Thanks, Donald, you're really doing wonders for your case that's pending before the U.S. Supreme Court. In other tweets, he touted his administration's "EXTREME VETTING" and threatened to seek a "much tougher version" of the order.
Even Kellyanne Conway's husband, George Conway, once under consideration for a Justice Department post, advised Trump to shut the heck up, writes Matt Zapotosky of the Washington Post:
“These tweets may make some ppl feel better, but they certainly won’t help OSG get 5 votes in SCOTUS, which is what actually matters. Sad,” he wrote, using abbreviations for Office of Solicitor General and the Supreme Court. [...]
Omar C. Jadwat, the ACLU lawyer who argued the case in the U.S. Court of Appeals for the 4th Circuit, wrote that Trump’s tweets amounted to “a promise: let me do this and I’ll take it as license to do even worse.” In an interview, Jadwat said the president’s tweets “seem to undermine the picture the government’s been trying to paint.”
Of course, the whole point of rewriting the order was to make it seem more narrowly tailored and focused on safety rather than being broadly based on religious bias.
Nonetheless, Trump's very pointed and incessant campaign statements targeting Muslims have, thus far, legally hobbled his orders in five major lower and appeals court decisions halting the ban.
His Monday morning rant removes any distance that had been created through the passage of time from his campaign statements.

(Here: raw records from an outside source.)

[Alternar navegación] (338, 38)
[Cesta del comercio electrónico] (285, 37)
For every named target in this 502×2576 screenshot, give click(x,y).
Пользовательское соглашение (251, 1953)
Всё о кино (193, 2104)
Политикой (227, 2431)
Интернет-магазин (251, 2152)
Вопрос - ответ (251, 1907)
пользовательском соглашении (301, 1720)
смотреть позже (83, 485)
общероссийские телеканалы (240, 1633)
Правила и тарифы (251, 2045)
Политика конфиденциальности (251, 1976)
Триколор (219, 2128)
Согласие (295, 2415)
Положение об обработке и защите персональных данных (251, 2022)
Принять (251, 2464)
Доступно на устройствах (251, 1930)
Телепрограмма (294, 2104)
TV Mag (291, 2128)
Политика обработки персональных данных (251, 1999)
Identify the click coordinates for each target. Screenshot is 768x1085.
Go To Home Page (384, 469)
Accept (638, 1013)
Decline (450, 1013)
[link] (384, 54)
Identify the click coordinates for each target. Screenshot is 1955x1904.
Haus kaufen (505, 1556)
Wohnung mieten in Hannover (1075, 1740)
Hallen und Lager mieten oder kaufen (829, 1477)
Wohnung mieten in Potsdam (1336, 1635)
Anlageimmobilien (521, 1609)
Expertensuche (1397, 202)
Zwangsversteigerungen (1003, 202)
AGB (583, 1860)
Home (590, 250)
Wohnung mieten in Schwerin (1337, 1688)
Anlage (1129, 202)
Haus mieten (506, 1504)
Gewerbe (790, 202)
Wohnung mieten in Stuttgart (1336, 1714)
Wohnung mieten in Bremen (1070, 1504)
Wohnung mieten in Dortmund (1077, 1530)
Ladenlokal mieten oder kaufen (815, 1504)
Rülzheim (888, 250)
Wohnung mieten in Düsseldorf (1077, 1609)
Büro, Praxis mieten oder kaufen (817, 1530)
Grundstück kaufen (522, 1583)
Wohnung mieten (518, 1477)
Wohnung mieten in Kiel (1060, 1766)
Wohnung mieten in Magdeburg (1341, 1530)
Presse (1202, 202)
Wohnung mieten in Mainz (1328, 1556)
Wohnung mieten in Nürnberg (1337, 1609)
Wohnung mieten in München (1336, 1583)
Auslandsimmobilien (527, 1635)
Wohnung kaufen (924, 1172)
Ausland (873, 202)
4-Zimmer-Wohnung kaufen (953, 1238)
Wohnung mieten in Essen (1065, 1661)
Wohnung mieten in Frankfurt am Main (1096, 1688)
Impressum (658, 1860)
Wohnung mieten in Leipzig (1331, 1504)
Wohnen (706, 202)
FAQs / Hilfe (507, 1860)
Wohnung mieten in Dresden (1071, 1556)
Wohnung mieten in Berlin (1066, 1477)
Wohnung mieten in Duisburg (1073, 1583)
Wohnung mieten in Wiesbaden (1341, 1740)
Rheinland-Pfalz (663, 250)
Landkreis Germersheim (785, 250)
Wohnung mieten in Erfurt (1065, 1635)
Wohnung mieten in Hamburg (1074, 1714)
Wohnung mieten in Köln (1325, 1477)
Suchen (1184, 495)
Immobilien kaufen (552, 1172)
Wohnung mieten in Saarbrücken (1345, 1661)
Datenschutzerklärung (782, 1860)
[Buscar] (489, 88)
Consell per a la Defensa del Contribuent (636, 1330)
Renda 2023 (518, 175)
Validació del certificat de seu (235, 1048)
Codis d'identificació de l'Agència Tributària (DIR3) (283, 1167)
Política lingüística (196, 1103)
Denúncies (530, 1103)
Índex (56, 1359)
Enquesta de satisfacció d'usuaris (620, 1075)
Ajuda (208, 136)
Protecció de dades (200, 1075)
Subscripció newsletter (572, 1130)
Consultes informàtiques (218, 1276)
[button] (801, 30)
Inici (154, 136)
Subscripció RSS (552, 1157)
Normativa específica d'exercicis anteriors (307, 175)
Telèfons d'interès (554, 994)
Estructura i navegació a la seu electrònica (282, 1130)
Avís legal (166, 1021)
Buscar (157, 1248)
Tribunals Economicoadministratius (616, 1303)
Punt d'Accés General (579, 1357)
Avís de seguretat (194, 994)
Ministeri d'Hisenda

Monday’s tweets reaffirmed his preference for the "original Travel Ban," which provided privileged treatment for Christians over Muslims, among other things.
He also offhandedly dismissed his own lawyers' urgent request to the Supreme Court that the ban be reinstated by asserting that his administration was already performing "extreme vetting" in any case.
Neal Katyal, a former Obama Justice Department official and current lead attorney for Hawaii's challenge to the ban, welcomed Trump's input.
From the briefing podium Monday, deputy press secretary Sarah Huckabee Sanders dismissed everyone getting caught up in the “semantics” of whether it’s a “ban.”
“Look, I don't think the president cares what you call it, whether you call it a ban, whether you call it a restriction. He cares that we call it national security and that we take steps to protect the people of this country.”
Trump doesn’t care about much other than his own immediate gratification, but the courts might have something to say about all those tedious “semantics.”